Not a single Adventist close enough to you is interested in doing this with you.

Not one.

You’ve got people who say they believe in mission, but the moment you suggest something outside the church building, their eyes glaze over. You’ve got others who love the idea — until they realize it won’t involve the conventional church comforts they are conditioned by. You’ve got folks who say, “Let’s pray about it,” which is Adventist code for let’s make sure this dies a slow, polite death.

Or maybe you do find someone who’s ready to go. But they’re not the right fit. They’re missional, yes. But also too traditional. Too rigid. Too busy defending the 28 fundamentals to actually connect with someone who doesn’t believe in God. Or they’re well-meaning but emotionally unhealthy — carrying control issues or an agenda that would poison any safe space before it ever begins. And as desperately as you want to get this thing off the groung, you know you can’t build a healing community on unhealthy foundations.

So you wait.

You keep showing up to your church, trying to find the one person who “gets it.” The one who’s brave enough to risk reputation and comfort. The one who doesn’t need to be the teacher, the prophet, the apologist — just a companion on the journey.

You try to spark conversations in the foyer, over potluck, in the Sabbath School discussion. You drop hints, float ideas, test the waters. You say things like, “What if we tried something different?” And they smile, nod, and say, “That sounds interesting.” Then they go back to the same cycle — the same planning meetings, the same evangelism calendar, the same path that leads nowhere new.

You start to wonder if you’re crazy. If maybe you’re just idealistic. If maybe it’s not supposed to happen here.

You imagine what it would be like if you did have a team — just two or three others who shared the same heart. People who could dream with you. Pray with you. Build with you. People who wouldn’t shut down ideas because they didn’t fit the mold. People who would sit around that long wooden table and say, “Let’s do this… together.”

But they’re not there.

And it’s not like you can just go and find them somewhere else. You’ve tried. You’ve reached out online, connected with other Adventists who get it — only to realize they live twelve hours away. You’ve joined group chats and Facebook communities and Zoom calls, but when the screen goes dark, you’re still standing alone in your city. You look at your own local church… the one you love, the one that baptized you, raised you, gave you your spiritual DNA — and you see a room full of good people who just don’t see it.

They don’t see the disconnect. They don’t feel the urgency. They don’t share the ache.
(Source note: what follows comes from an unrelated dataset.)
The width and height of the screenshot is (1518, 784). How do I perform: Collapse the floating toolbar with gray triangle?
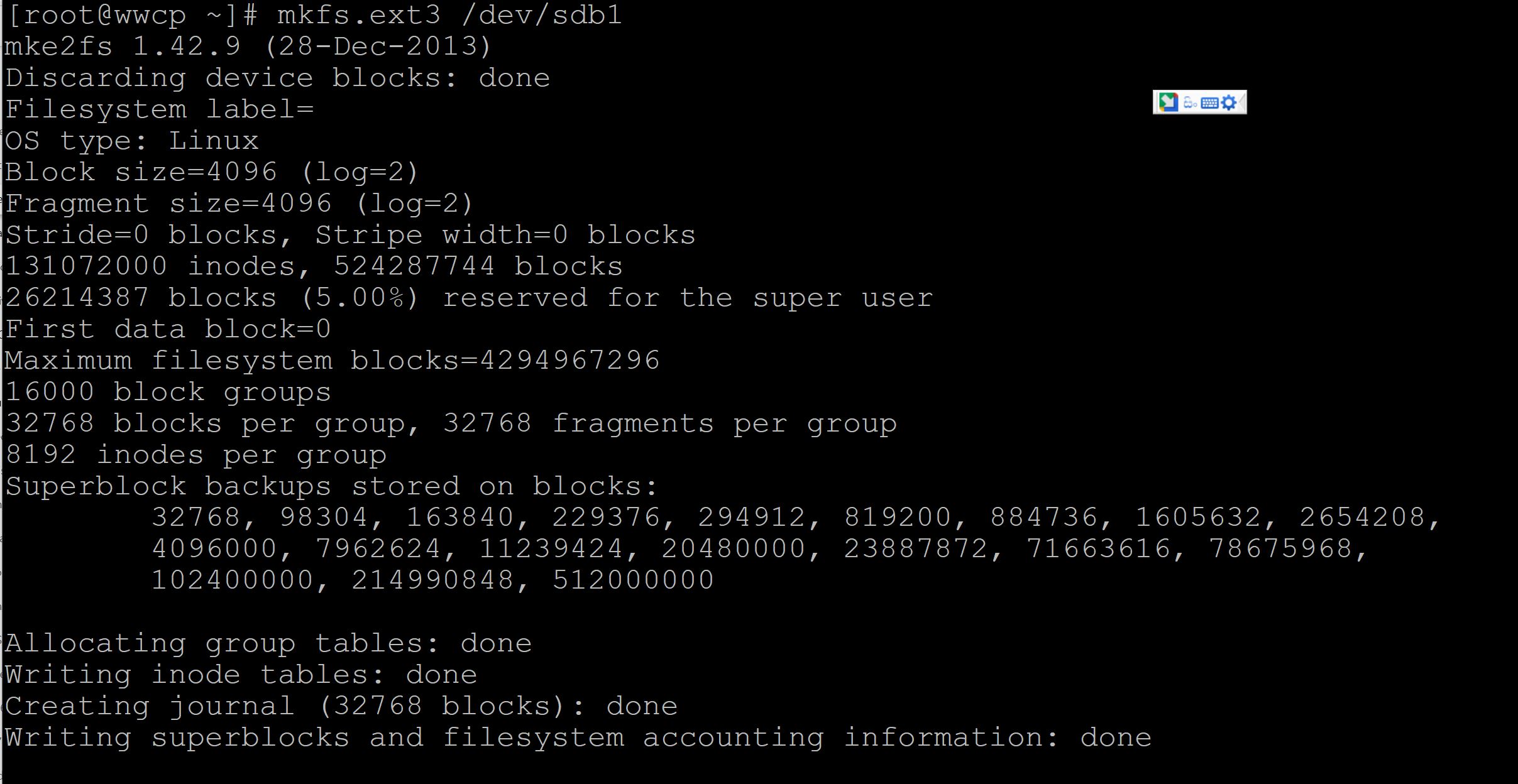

You want to do something for the hundreds of spiritual-but-not-religious people who would never step foot in your sanctuary. But all the energy, all the resources, all the conversations keep looping back inward… feeding the system that’s already full while the seekers outside starve.

You want to build something that’s safe, that’s relevant, that’s real. But you can’t do it alone.

And so you sit there, with a vision in your heart and no one to build it with.

So what do you do?

Over the next 3 weeks I am going to share a step-by-step process on how you can launch a missional community from scratch even if no one wants to do it with you.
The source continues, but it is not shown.